Выяснилось также, что у Марии Сергеевны имеется какая-то книга, в которой есть фотография столь заинтересовавшей меня особы. Это известие меня взволновало.
Передо мною довольно толстая и довольно потрепанная книга. На обложке, выполненной в стиле начала века, написано:
Сборник
на помощь
учащимся женщинам
Из предисловия явствует, что сборник составлен из произведений русских писательниц, что издан он с благотворительной целью – собрать средства для бедных барышень, обучающихся в различных учебных заведениях Москвы, что произведения писательниц сопровождаются их фотографиями и краткими биографическими данными.
Листаю книгу.
Марко Вовчок, Мария Лохвицкая, Элиза Ожешко, Анастасия Вербицкая, Ольга Чюмина, Татьяна Щепкина-Куперник, Зинаида Гиппиус, Мария… Крестовская, по мужу Картавцова!

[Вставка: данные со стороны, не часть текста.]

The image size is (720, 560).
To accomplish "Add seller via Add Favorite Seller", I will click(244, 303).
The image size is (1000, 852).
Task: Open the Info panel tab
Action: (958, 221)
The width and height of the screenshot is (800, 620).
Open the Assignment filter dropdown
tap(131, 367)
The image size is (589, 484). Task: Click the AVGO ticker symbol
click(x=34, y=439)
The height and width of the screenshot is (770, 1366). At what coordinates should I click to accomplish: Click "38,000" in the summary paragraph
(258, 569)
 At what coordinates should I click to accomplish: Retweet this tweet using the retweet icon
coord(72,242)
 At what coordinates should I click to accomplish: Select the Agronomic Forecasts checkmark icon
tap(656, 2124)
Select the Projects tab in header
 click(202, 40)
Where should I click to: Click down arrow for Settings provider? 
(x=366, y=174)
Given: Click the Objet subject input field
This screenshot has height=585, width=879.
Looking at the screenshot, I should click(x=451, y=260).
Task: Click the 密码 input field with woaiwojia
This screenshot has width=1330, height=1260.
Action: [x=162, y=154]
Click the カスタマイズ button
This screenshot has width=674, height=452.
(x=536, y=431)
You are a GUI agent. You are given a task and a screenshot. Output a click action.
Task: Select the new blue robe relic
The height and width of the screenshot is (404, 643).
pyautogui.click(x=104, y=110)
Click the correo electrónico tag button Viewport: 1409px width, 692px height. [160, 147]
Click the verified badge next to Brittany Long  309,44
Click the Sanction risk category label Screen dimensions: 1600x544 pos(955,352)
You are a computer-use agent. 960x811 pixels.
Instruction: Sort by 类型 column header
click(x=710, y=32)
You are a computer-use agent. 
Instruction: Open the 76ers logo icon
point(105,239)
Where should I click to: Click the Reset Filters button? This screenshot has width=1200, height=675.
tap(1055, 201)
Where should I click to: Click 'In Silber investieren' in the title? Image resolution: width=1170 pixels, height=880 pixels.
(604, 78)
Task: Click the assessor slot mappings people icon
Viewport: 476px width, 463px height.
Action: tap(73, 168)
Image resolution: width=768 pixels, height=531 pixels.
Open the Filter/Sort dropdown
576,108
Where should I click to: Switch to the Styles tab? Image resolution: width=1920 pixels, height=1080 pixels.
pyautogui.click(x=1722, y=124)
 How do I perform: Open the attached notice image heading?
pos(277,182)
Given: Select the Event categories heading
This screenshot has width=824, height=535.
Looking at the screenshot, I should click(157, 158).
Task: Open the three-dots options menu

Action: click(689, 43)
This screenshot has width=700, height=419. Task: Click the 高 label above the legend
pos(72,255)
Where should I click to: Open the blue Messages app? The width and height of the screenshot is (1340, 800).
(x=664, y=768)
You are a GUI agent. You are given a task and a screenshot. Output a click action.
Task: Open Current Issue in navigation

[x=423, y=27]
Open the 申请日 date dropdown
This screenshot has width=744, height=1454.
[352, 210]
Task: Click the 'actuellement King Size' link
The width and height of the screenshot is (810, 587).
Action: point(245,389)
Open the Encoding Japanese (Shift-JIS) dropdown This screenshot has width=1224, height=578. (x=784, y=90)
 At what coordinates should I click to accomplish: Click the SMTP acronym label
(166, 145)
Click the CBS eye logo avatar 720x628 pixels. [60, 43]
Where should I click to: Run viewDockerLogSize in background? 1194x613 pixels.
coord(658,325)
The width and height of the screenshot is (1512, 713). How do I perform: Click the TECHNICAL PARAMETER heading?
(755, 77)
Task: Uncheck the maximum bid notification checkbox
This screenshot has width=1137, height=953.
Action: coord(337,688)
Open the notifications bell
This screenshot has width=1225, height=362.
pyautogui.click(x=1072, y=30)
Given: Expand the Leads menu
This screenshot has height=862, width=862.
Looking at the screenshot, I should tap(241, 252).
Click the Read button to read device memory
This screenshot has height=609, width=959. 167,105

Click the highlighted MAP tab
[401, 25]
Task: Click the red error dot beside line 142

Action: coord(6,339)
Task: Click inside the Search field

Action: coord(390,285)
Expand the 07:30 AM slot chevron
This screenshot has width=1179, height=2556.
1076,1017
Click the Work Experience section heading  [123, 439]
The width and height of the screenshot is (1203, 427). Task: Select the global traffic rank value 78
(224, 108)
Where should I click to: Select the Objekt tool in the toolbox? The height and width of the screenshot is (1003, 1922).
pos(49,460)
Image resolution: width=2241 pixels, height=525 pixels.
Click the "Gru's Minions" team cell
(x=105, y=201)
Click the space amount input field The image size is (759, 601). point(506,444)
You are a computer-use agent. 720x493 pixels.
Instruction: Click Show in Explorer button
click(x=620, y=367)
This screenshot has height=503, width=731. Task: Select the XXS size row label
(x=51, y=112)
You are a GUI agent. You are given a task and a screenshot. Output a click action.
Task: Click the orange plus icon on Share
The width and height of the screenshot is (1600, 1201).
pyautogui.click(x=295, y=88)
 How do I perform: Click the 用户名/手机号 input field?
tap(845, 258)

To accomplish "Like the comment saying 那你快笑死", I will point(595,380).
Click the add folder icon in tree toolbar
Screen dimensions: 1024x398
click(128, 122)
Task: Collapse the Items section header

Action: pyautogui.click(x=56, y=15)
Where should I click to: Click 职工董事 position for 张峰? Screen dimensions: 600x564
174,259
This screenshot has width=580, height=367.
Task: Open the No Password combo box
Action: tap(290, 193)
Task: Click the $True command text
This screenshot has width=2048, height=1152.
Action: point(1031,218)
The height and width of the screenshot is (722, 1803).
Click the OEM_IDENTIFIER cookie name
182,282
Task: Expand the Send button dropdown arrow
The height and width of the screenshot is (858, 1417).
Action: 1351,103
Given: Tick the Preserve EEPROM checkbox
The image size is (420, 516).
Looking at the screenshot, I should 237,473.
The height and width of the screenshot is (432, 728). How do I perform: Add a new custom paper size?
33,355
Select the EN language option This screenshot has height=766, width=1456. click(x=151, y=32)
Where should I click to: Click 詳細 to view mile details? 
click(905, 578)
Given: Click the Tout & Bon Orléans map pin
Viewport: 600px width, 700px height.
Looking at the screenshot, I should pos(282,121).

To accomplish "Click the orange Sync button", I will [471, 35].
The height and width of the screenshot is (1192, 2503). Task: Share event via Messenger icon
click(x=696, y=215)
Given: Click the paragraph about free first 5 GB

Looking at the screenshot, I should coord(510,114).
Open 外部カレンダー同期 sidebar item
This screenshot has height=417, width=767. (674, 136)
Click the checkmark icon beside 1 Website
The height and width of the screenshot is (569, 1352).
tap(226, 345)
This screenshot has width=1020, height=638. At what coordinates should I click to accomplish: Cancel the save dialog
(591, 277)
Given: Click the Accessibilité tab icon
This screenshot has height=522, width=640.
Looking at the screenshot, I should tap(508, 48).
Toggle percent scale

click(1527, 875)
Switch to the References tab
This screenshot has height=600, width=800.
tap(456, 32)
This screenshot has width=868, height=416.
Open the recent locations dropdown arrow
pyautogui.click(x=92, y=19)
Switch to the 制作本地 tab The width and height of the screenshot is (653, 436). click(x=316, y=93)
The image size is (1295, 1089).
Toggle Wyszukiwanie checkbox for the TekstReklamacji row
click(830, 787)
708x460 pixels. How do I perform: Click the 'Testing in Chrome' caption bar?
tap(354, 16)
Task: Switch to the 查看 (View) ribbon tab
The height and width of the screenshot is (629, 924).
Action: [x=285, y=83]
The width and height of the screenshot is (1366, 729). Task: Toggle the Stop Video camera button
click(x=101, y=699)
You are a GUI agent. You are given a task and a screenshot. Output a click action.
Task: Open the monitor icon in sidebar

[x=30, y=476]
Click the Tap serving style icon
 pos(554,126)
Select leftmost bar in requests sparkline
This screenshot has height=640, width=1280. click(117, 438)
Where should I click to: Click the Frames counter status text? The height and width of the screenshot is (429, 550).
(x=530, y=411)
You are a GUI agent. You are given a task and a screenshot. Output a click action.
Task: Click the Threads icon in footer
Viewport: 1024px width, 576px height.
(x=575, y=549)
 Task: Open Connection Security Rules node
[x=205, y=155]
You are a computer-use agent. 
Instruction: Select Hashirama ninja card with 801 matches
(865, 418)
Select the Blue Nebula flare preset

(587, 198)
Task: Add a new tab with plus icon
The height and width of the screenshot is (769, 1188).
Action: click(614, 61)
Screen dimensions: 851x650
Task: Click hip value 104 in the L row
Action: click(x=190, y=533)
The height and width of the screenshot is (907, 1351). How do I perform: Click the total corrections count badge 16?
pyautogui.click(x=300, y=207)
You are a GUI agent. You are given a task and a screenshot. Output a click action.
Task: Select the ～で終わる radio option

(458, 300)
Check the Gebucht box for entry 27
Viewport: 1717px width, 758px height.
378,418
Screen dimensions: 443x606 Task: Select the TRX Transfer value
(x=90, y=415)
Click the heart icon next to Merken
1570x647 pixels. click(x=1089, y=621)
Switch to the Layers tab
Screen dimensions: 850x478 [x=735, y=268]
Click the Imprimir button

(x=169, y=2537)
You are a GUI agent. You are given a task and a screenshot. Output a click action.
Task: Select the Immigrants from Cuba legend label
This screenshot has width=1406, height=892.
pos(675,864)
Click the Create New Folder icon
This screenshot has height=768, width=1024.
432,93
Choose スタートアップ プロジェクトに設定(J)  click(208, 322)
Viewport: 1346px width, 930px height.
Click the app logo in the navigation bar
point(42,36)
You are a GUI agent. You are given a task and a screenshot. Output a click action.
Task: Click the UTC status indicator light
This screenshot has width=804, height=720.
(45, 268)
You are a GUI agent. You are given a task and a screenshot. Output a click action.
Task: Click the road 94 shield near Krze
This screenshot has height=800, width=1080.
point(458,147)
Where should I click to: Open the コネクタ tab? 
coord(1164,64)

Милое, но довольно простое, неяркое лицо, широкие скулы, круглые глаза, тонкие губы, крупный нос, завитые локоны на лбу.
Краткая биография.
«Родилась в 1862 году. Сначала готовилась к сцене и играла в частных театрах. На литературное поприще вступила в 1885 году, поместив в „Русском вестнике“ „Уголки театрального мира“ и „Ранние грезы“. С 1891 года помещает свои произведения в „Вестнике Европы“, где были напечатаны „Артистка“ и „Сын“, „Северном вестнике“ – „Женская жизнь“ и „Русской мысли“ „Вопль“ в прошлом году и в нынешнем „Исповедь Мытищева“».